**Dataset records:**
******************************
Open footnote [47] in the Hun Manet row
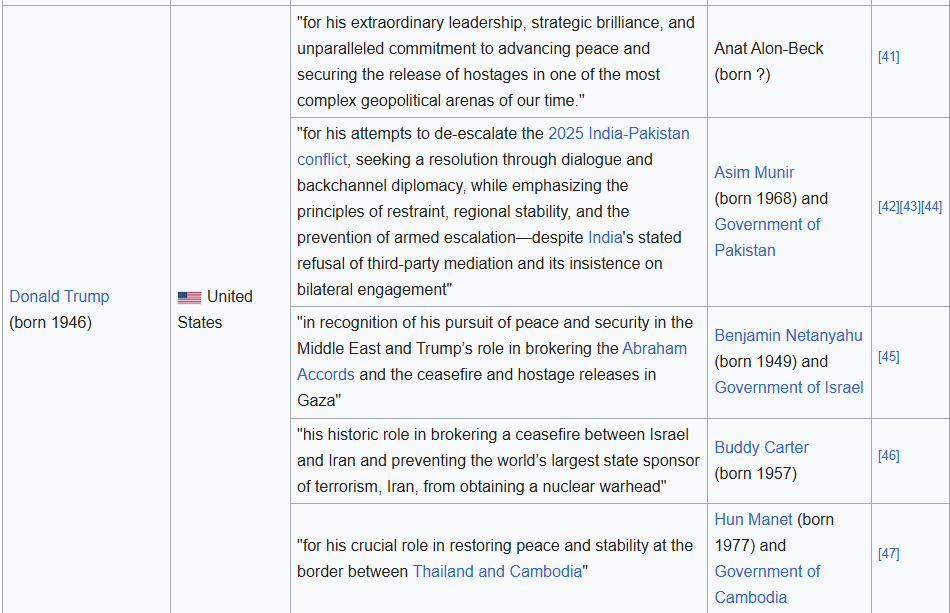950x613 pixels. coord(888,553)
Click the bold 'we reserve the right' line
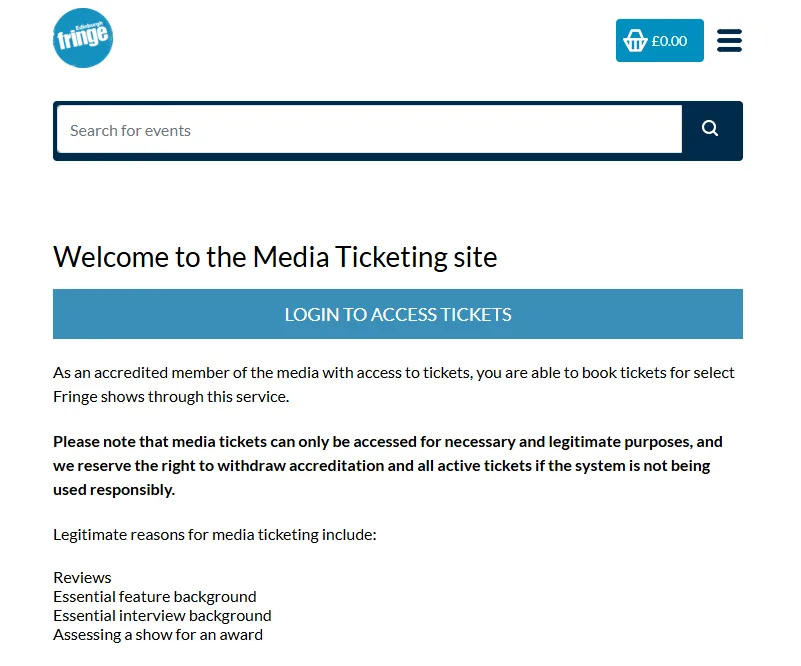801x666 pixels. click(x=381, y=466)
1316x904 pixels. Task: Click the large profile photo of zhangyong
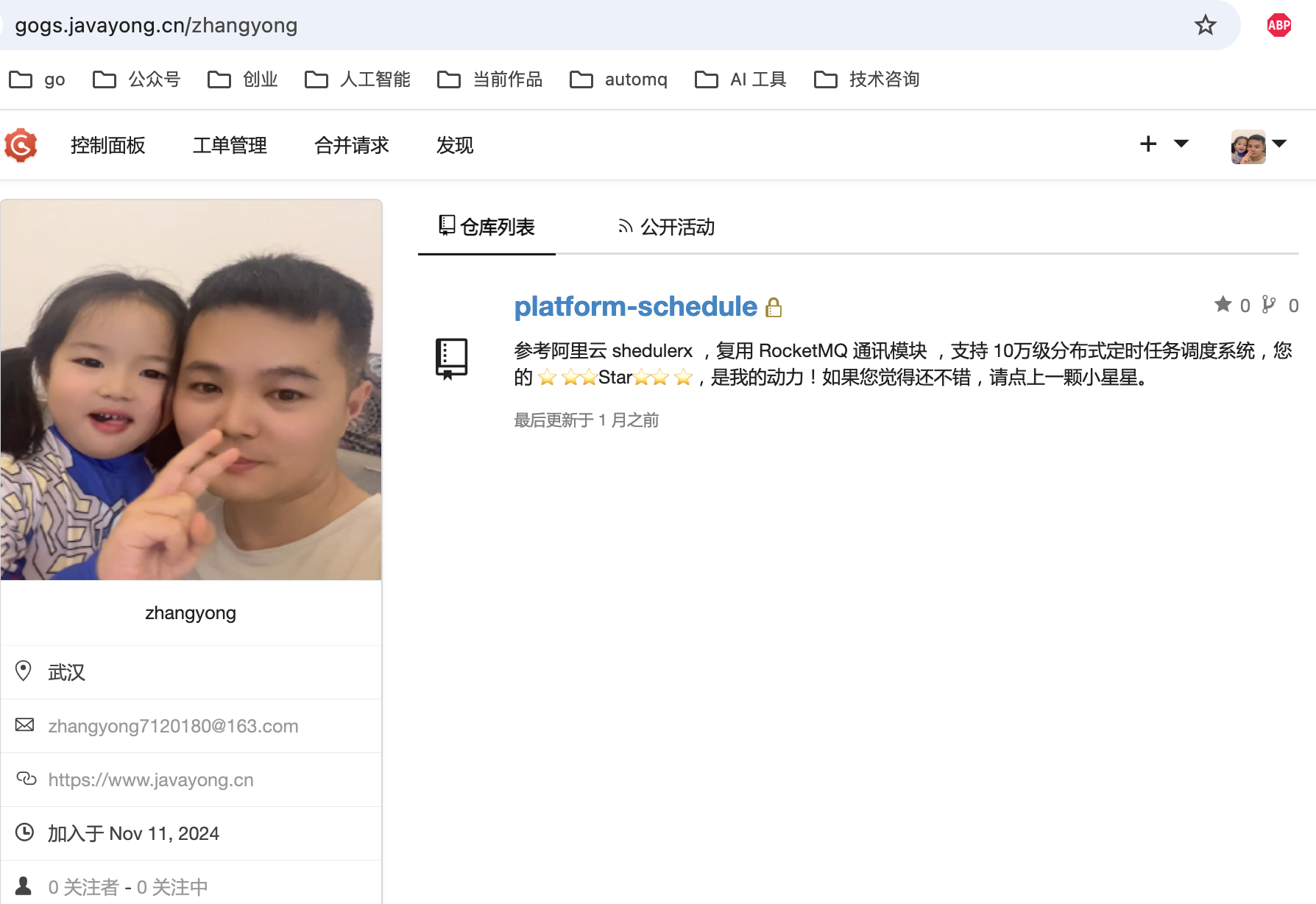[x=191, y=390]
******************************
**Task instructions:**
Write out the material above precisely, leaving each picture behind.

**Result of the exercise:**
Open footnote [47] in the Hun Manet row
950x613 pixels. coord(888,553)
Click the bold 'we reserve the right' line
801x666 pixels. click(x=381, y=466)
1316x904 pixels. Task: Click the large profile photo of zhangyong
[x=191, y=390]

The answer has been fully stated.